Return the data lines unchanged, starting at the line that has "Where should I" and continuing through the end of the data. Omit the pictures from your answer.

Pointing data for text and elements
▼
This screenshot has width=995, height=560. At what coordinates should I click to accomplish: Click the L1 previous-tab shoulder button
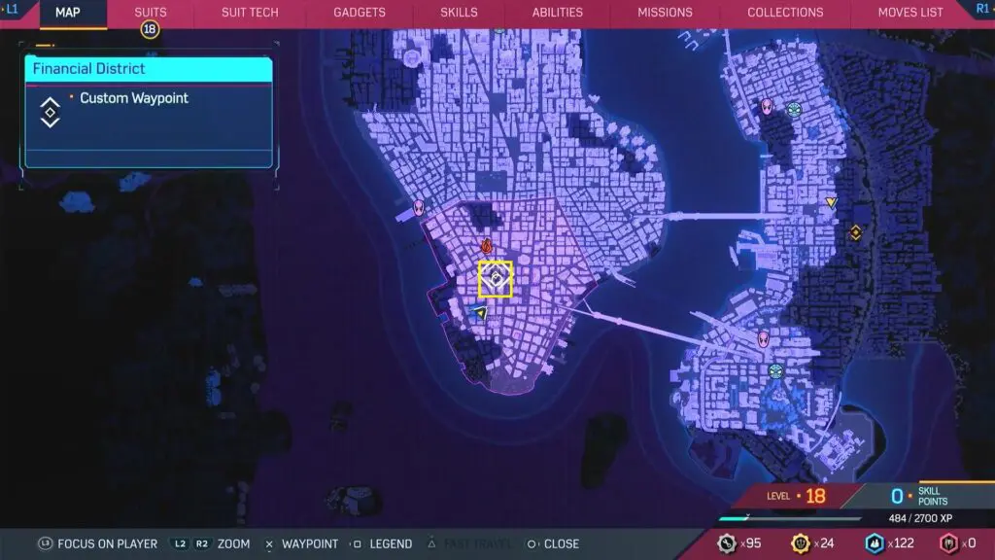(13, 9)
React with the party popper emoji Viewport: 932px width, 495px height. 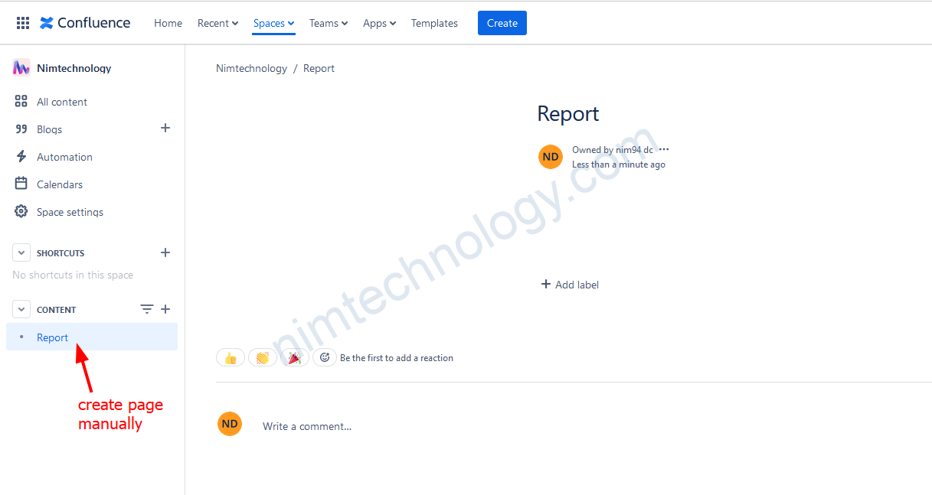coord(294,357)

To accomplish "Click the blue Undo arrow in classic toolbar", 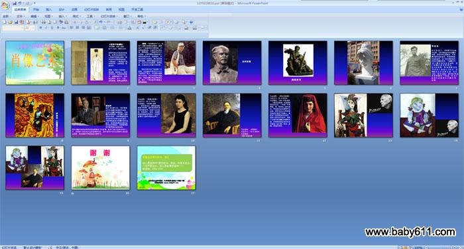I will pyautogui.click(x=101, y=22).
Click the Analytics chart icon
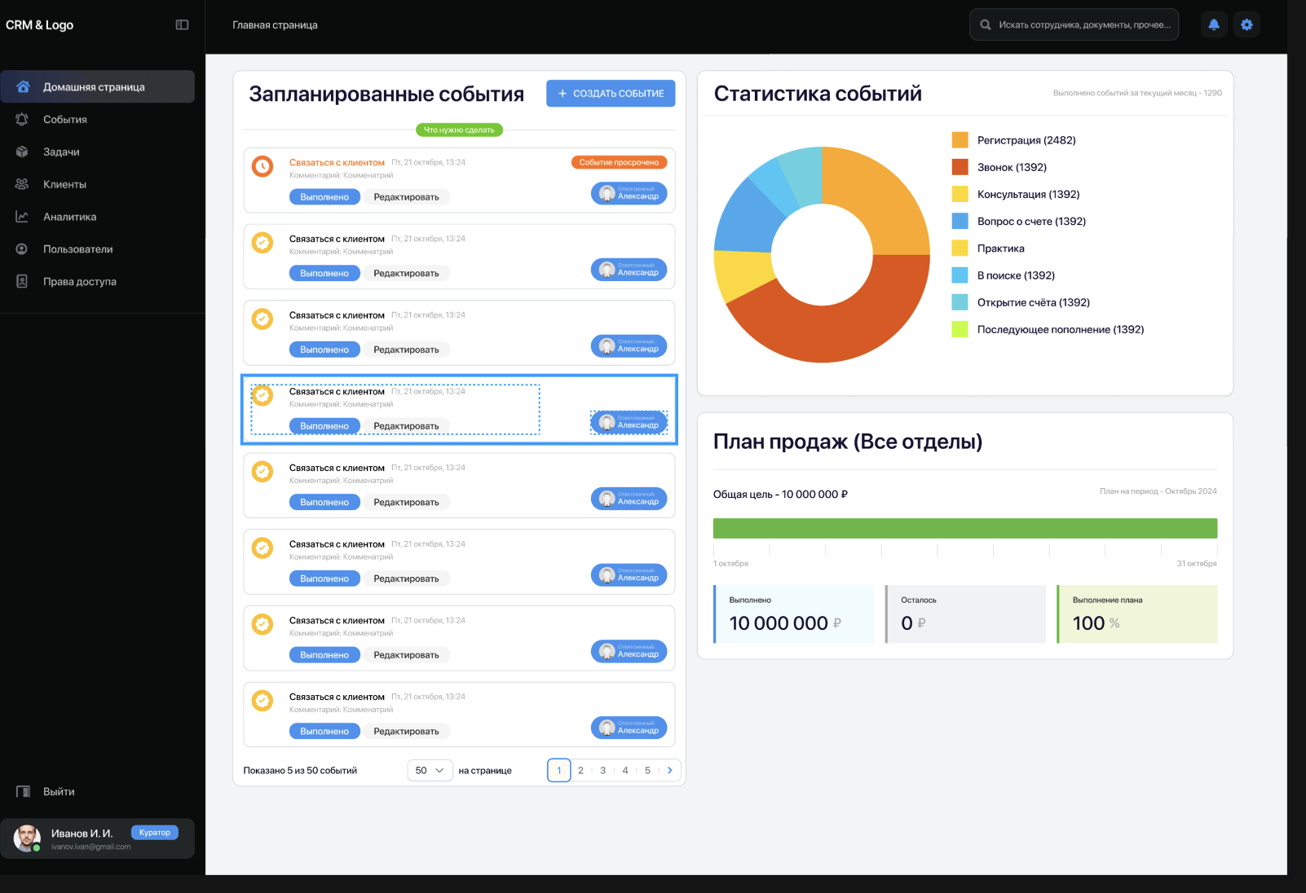The width and height of the screenshot is (1306, 893). click(x=22, y=217)
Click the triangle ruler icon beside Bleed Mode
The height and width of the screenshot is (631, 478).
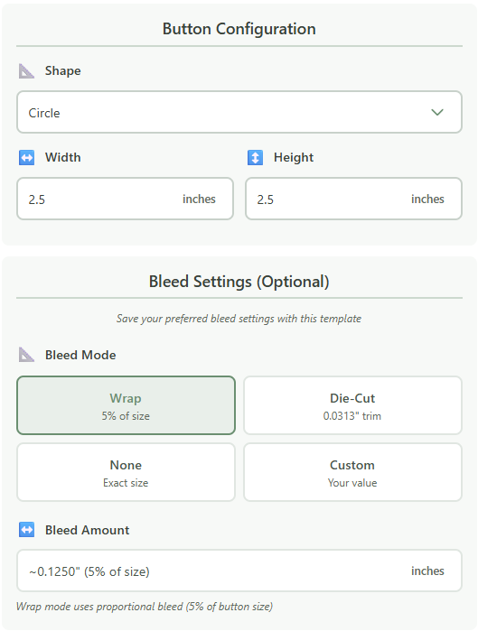point(26,355)
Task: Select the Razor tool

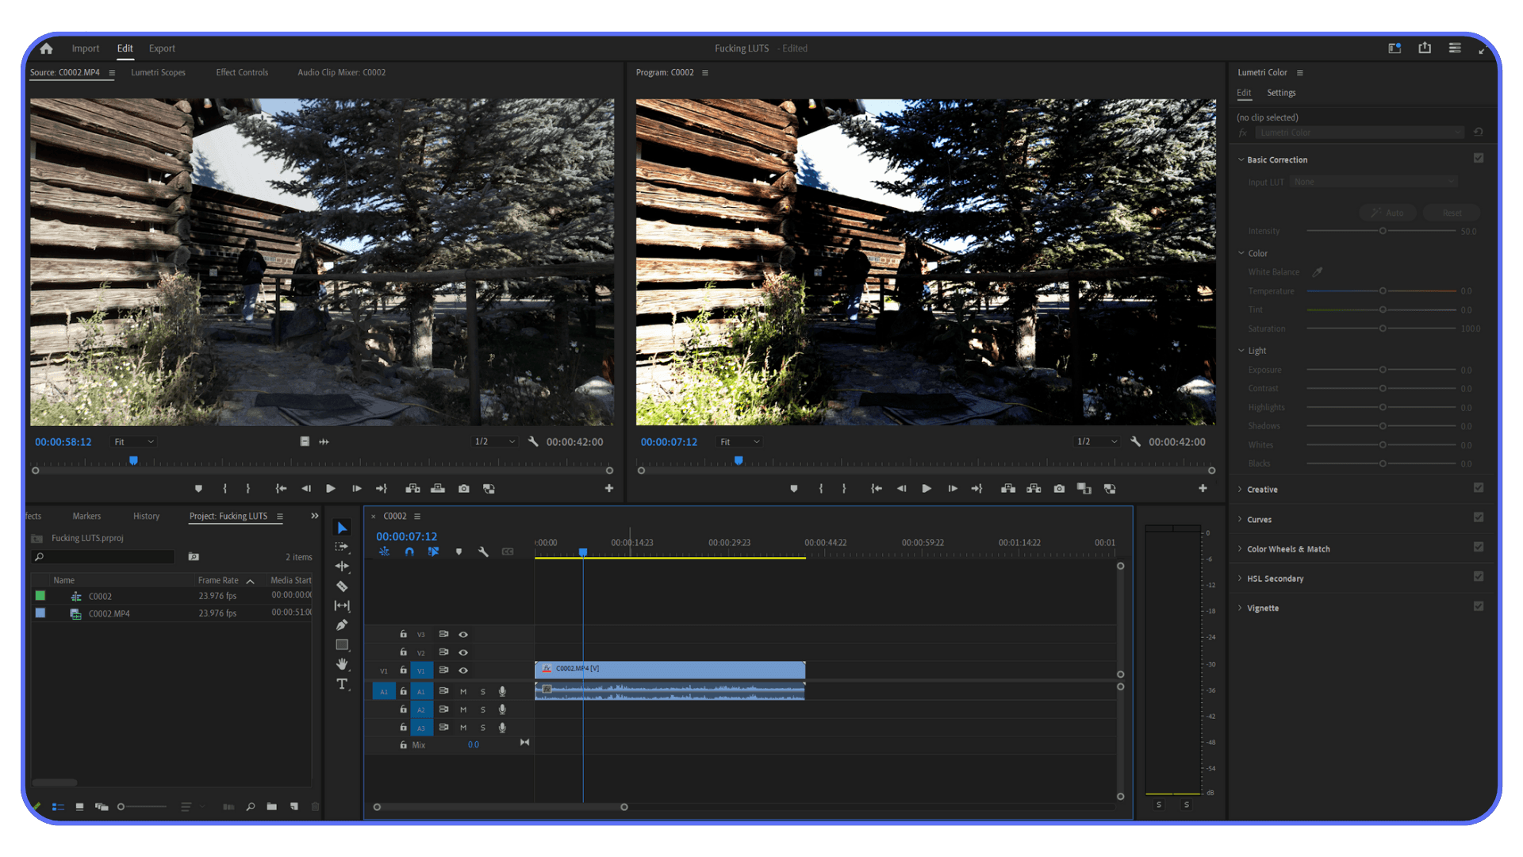Action: tap(342, 586)
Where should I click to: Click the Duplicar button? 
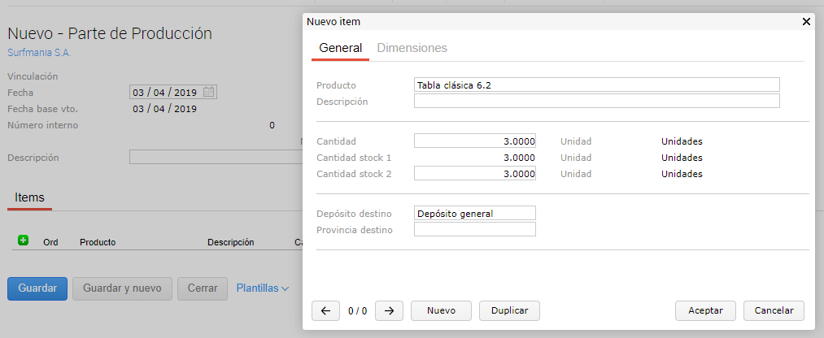click(x=509, y=310)
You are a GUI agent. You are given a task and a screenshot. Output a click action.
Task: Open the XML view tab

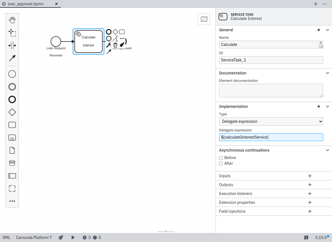click(6, 237)
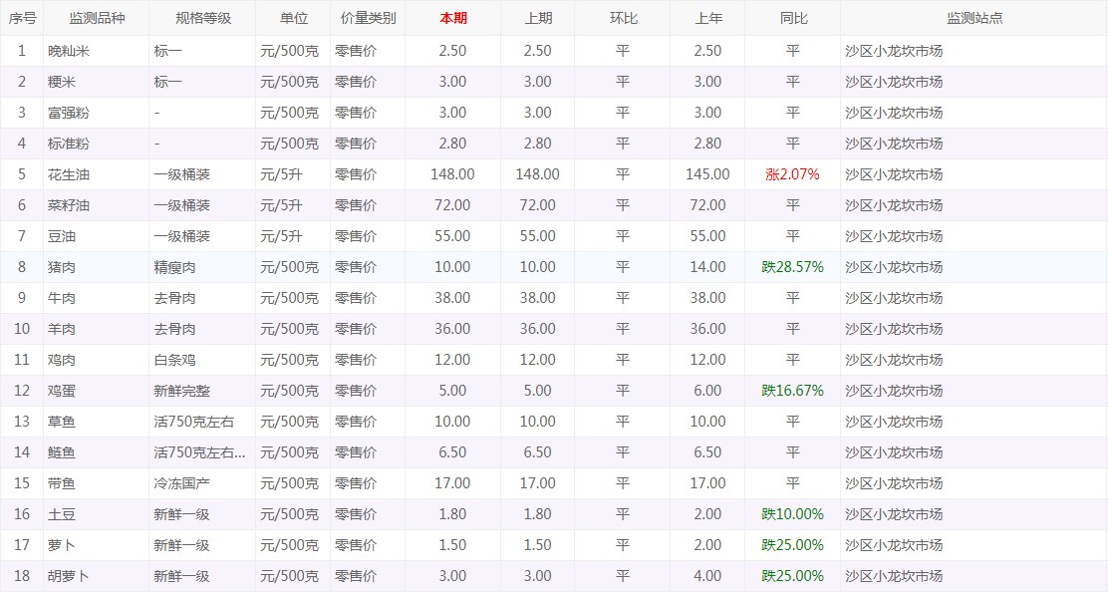Click the 跌16.67% value for 鸡蛋
This screenshot has height=592, width=1108.
pyautogui.click(x=792, y=391)

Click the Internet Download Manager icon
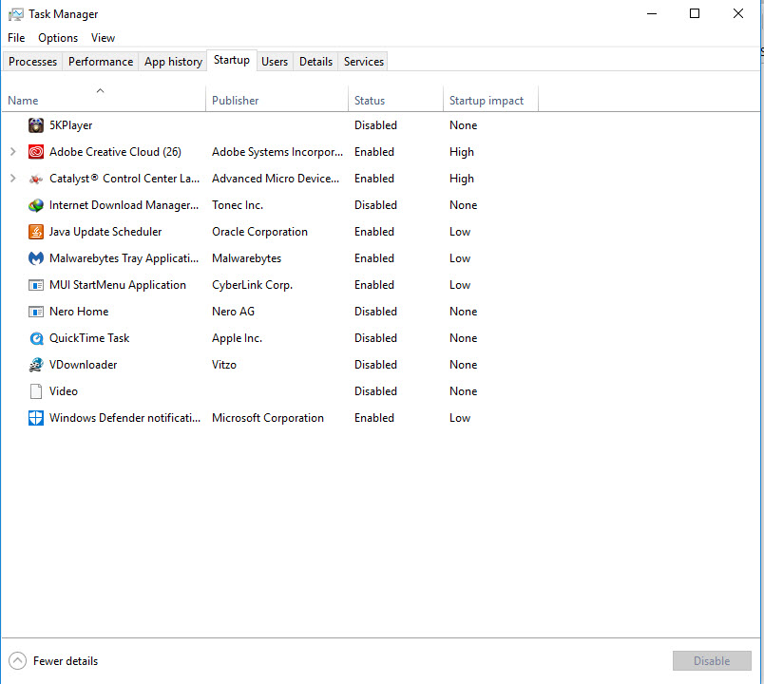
▲
## Solution to the problem
Where should I click to: Click the Duplicar button? 
click(x=509, y=310)
You are a GUI agent. You are given a task and a screenshot. Output a click action.
Task: Open the XML view tab

click(6, 237)
Click the 跌16.67% value for 鸡蛋
This screenshot has height=592, width=1108.
pyautogui.click(x=792, y=391)

Click the Internet Download Manager icon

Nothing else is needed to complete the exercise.